Огюст начал сматывать шарф, вслушиваясь, как сердце чавкает посуху в окаменевшей груди. Когда остался лишь последний оборот, стало совсем страшно, невыносимо, жутко. Неужели на самом деле умер?! Жатая цветная ткань обнажила пергамент горла. Злой цветок разрушения — в самой середине. Синюшные набухшие края раны давно засохли. В центре пулевого отверстия виднелись желтоватые осколки хряща на подложке плоти цвета вяленой говядины. Редкие бурые кристаллики сухой крови кое-где забились в кожу.
Ходячий мертвяк, констатировал состояние дел Огюст. Экспонат музея вуду, персонаж дешёвого «хоррора». Чтобы хоть как-то загнать в угол подступающий ужас, он вытянул руки вперёд, безвольно опустил кисти, закатил глаза под веки и слегка приоткрыл рот. Закачался из стороны в сторону. Поймал краем глаза картинку в зеркале. Смеяться было нечем — он не дышал с раннего утра среды, но воображаемый смех помог ненадолго выбраться из-под гнёта отчаяния.
Итак, он условно жив, если так можно назвать приобретённое состояние. По крайней мере, Огюст воспринимал себя по-прежнему собой, даже несмотря на присутствие эфирного существа, потеснившего его внутри собственного тела. Впрочем, квартирант не дал остановиться сердцу и угаснуть мозгу, чем сполна расплатился за съём угла. Душа Огюста не отлетела в зенит на белых крыльях и не низверглась в ад по огненному жёлобу. Он — это всё ещё он, с мыслями, желаниями и памятью… Памятью, которую страшно ворошить. Книгой, которую не хочется перечитывать…
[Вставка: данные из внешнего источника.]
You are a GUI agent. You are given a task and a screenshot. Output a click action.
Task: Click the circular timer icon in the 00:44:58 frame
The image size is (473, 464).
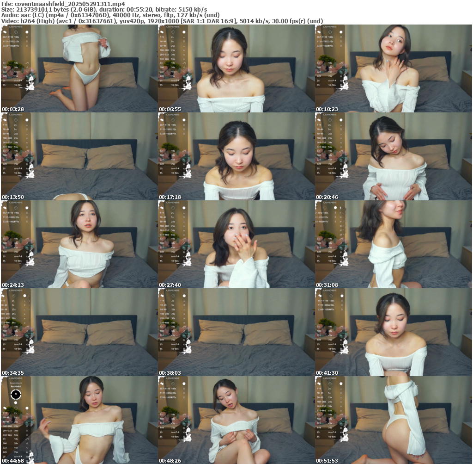pos(16,394)
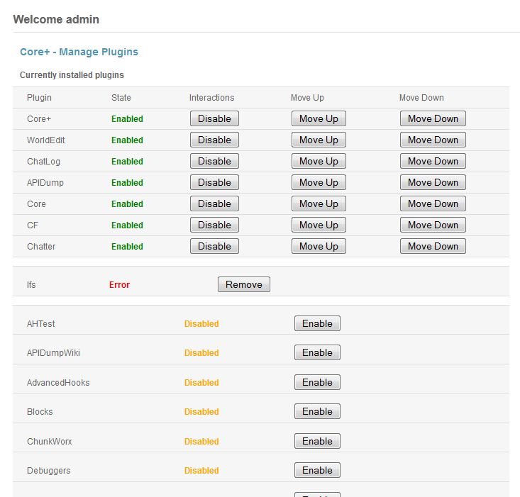Viewport: 520px width, 497px height.
Task: Move the Core+ plugin down
Action: click(433, 118)
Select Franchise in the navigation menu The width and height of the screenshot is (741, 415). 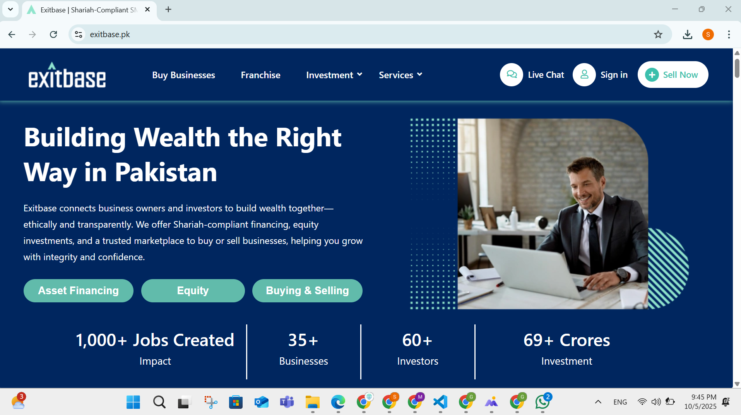click(260, 75)
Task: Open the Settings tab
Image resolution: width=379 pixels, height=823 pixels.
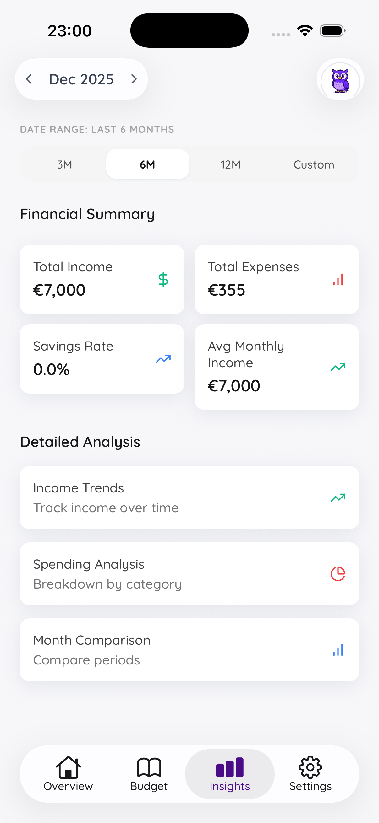Action: [310, 774]
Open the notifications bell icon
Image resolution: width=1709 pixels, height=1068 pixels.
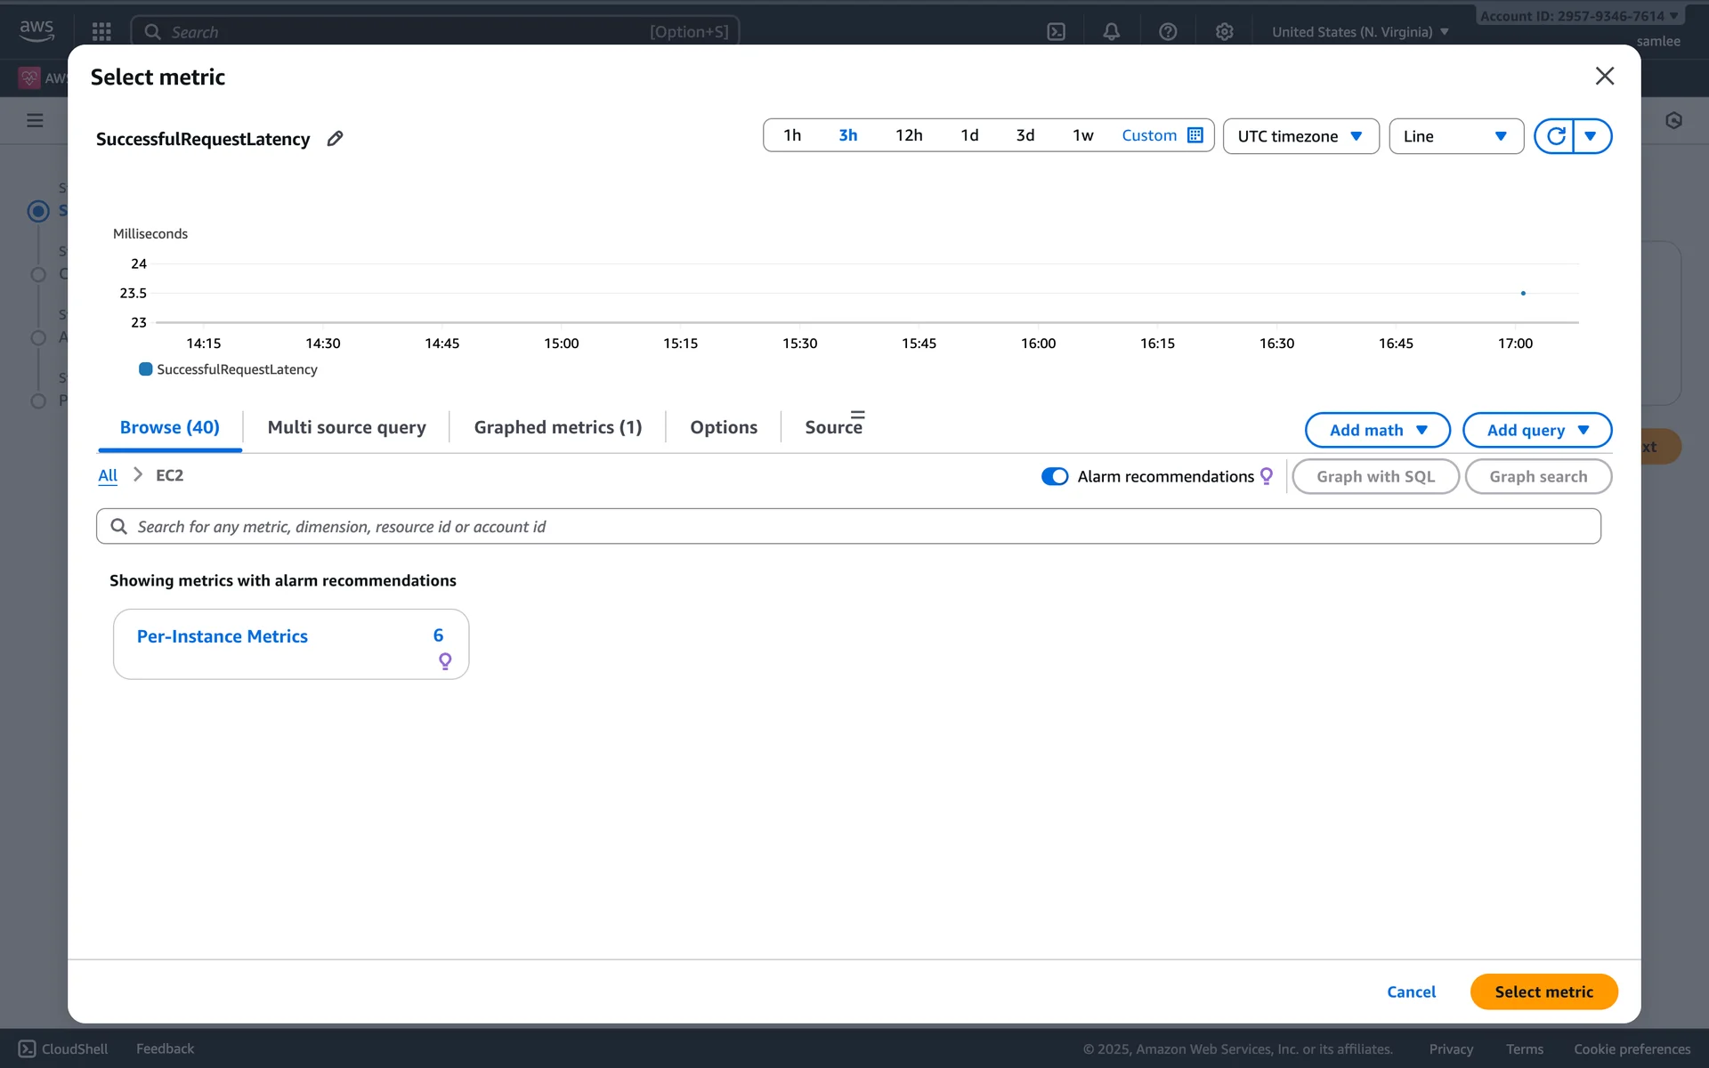[x=1112, y=32]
Ну что стоило остаться в том казино на теплоходе? Спрятаться за портьеру, сидеть там до утра. А если бы и пришли за ним, то кричать, хвататься за поручни, звать полицию? Разве нельзя было хотя бы ненадолго включить воображение — и напугаться увиденного?
Или чуть позже на пирсе, когда разглядел, как одурманенного Везунчика волокут к фургону? Неужели и тогда не понял, не представил, не предугадал, что может случиться дальше?
Слепое ты бревно, Огюст! Потому что перед разверстым зевом контейнера уже не оставалось других тропинок в вероятное будущее. Лети на свет, мотылёк!
Ради чего всё это было? Неужели короткие секунды торжества, упоения превосходством над униженным обидчиком стоили такого быстрого и глупого прощания с жизнью? Или это инфантильное любопытство взяло верх над рациональным? Покажи-ка нам, Везунчик, что за фигурку ты там прячешь! Что за волшебная свинка шепчет тебе советы на ушко.
Всё, что произошло в контейнере, слилось для Огюста в один долгий размытый кадр, импрессионистские пятна света и тени, складывающиеся в подобие игрового стола, золотой оскал Пьера, охру ржавых стен, зелёное сукно с рябью фишек и карт. Но отдельно от всего, гиперреалистично, чётче чем в состоянии видеть человеческий глаз, впечаталась в память фигурка металлической свиньи, её крошечные копытца и наглое рыло, ухмыляющееся и мерзкое.
Едва Огюст взял Свинью в руку, мир дрогнул и осыпался. Старые декорации обрушились, обнажая реальную действительность: матово-белое поле до горизонта, бездонное молочное небо слепит глаза, бугрятся неподалёку горки-холмики, и каждая — это человеческая сущность, перекатывающаяся под поверхностью мира как мышцы под кожей боксёра.